◆ REQUIREMENTS:
1. According to the key structure patent text, what fills the sealed receiving space that each pressing member partially defines?
2. From the key structure patent text, reproduce the passage from "1. Field of" to "sufficient pressing space." word for word.

◆ TEXT EXCERPT:
----

KEY STRUCTURE

Abstract

A resilient key structure includes an insulating layer, a pressing unit, an upper cover, a first conducting layer, a second conducting layer, and a spacer. The pressing unit is mounted on the insulating layer and includes a plurality of pressing members. Each pressing member partially defines a sealed receiving space filled with a fluid. The upper cover is mounted on the pressing unit and defines a plurality of openings penetrated by the pressing members. The first conducting layer is mounted to the underside of the insulating layer. The underside of the first conducting layer has a plurality of first conducting portions. The second conducting layer is arranged underneath the first conducting layer and has a plurality of second conducting portions directly facing the first conducting portions. The spacer is disposed between the first and second conducting layers and defines a plurality of through holes.

Description

BACKGROUND OF THE INVENTION

1. Field of the Invention

The present invention relates to a key structure; more particularly, to a resilient key structure providing more comfort to a user and having simplified structural configuration, thus achieving miniaturization and increasing the yield rate.

2. Description of Related Art

Key structures are used widely among desktop computers, laptop computers, and mobile phones. However, key structures are typically made of hard materials. An elastic member, usually made of plastics, is employed to achieve self-return after the key has been pressed. Hence, the keys and the elastic members are normally installed on a keyboard in an individual manner. A predetermined separation distance is maintained between adjacent keys to allow sufficient pressing space.

----

◆ EXTRACTED MATERIAL:
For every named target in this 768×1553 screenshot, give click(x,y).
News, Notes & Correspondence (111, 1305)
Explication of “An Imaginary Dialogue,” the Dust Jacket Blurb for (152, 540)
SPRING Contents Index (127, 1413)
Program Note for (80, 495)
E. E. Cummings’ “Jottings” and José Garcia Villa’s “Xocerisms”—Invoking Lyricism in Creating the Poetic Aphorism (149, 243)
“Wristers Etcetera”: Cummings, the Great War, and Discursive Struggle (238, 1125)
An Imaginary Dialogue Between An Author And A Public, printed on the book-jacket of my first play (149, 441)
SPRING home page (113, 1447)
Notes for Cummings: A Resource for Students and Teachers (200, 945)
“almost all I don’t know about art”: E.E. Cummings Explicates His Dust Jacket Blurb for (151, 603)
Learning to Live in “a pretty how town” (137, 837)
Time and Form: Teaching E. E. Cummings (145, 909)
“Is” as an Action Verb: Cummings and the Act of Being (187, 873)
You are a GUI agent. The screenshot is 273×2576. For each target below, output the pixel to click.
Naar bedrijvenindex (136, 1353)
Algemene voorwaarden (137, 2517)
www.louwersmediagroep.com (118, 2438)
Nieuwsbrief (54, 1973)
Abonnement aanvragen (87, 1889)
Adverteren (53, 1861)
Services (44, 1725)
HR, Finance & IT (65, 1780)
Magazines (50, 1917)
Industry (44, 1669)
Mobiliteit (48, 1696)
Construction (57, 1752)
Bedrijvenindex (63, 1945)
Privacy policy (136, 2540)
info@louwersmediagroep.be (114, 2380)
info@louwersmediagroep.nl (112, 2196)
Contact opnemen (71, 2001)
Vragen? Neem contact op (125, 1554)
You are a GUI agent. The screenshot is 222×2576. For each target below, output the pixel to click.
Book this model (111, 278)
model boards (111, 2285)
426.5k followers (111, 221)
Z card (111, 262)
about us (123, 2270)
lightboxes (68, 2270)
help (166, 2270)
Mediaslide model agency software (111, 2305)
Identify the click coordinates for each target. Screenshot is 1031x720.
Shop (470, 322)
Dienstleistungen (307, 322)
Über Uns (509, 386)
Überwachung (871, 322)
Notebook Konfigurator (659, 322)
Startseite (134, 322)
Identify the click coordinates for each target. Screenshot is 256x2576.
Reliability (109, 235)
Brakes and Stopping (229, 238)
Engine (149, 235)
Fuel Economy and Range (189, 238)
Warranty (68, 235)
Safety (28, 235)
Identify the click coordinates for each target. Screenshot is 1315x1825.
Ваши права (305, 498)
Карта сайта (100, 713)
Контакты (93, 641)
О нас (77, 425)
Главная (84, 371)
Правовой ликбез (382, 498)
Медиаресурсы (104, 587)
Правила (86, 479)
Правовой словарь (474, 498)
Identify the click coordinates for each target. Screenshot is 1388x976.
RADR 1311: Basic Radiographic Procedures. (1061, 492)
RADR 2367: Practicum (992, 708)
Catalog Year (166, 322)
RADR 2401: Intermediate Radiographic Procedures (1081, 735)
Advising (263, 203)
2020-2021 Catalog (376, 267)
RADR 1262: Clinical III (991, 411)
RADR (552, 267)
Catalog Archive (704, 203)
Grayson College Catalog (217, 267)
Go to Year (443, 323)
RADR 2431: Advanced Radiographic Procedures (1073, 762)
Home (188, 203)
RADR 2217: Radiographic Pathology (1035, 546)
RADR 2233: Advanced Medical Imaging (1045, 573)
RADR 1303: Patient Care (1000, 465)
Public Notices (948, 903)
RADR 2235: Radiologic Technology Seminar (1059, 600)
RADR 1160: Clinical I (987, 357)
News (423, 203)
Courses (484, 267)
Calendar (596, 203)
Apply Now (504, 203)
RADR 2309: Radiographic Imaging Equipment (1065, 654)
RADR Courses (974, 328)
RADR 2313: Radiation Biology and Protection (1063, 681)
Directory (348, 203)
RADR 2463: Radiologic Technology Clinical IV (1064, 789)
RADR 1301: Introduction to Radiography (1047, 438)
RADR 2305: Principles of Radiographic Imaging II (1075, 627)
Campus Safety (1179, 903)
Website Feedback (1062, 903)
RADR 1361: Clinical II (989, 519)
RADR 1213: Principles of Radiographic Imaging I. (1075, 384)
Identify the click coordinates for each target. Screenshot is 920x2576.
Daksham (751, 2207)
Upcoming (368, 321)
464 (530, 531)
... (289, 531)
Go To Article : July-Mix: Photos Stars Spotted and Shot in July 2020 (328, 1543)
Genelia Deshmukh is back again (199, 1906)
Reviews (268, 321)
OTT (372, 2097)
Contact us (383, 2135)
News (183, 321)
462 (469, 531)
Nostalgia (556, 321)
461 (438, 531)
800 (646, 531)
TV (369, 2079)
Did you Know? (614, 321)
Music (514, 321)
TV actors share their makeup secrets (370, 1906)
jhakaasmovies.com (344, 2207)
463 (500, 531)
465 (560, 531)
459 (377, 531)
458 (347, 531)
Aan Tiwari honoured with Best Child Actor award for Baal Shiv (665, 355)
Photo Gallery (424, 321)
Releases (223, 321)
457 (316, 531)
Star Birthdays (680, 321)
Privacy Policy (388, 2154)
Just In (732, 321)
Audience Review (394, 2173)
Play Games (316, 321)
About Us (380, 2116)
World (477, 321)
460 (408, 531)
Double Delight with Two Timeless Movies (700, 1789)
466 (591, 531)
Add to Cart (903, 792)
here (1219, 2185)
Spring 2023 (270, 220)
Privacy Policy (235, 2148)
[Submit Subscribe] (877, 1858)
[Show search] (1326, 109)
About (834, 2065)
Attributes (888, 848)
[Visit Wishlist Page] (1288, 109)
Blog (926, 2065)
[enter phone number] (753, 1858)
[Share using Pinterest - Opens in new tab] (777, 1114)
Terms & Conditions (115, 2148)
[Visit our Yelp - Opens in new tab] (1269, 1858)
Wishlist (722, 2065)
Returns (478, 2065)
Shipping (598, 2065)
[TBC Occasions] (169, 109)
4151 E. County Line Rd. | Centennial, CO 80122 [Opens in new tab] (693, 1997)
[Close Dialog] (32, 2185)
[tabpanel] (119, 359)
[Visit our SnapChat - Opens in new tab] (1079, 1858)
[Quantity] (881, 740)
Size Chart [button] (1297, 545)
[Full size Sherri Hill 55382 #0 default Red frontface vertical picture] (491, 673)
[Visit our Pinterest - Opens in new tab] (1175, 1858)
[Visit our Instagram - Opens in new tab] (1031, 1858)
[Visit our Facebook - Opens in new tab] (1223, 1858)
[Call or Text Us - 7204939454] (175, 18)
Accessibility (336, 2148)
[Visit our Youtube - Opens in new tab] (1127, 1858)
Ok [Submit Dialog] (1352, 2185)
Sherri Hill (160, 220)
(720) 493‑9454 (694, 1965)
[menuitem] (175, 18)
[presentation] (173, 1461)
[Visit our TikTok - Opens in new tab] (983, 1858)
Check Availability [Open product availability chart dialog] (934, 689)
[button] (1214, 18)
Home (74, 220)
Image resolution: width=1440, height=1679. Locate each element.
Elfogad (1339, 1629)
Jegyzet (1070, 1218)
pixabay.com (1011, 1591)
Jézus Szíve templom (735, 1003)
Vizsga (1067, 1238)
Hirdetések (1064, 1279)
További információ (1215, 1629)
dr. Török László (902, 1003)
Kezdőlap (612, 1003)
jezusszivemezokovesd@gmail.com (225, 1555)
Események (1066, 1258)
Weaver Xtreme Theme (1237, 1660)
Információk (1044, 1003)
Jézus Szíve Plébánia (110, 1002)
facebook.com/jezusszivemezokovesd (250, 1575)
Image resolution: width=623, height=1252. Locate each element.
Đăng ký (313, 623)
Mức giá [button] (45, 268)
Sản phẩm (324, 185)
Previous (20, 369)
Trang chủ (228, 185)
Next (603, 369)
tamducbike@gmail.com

----

◆ REPLIES:
1. A fluid.

2.
1. Field of the Invention

The present invention relates to a key structure; more particularly, to a resilient key structure providing more comfort to a user and having simplified structural configuration, thus achieving miniaturization and increasing the yield rate.

2. Description of Related Art

Key structures are used widely among desktop computers, laptop computers, and mobile phones. However, key structures are typically made of hard materials. An elastic member, usually made of plastics, is employed to achieve self-return after the key has been pressed. Hence, the keys and the elastic members are normally installed on a keyboard in an individual manner. A predetermined separation distance is maintained between adjacent keys to allow sufficient pressing space.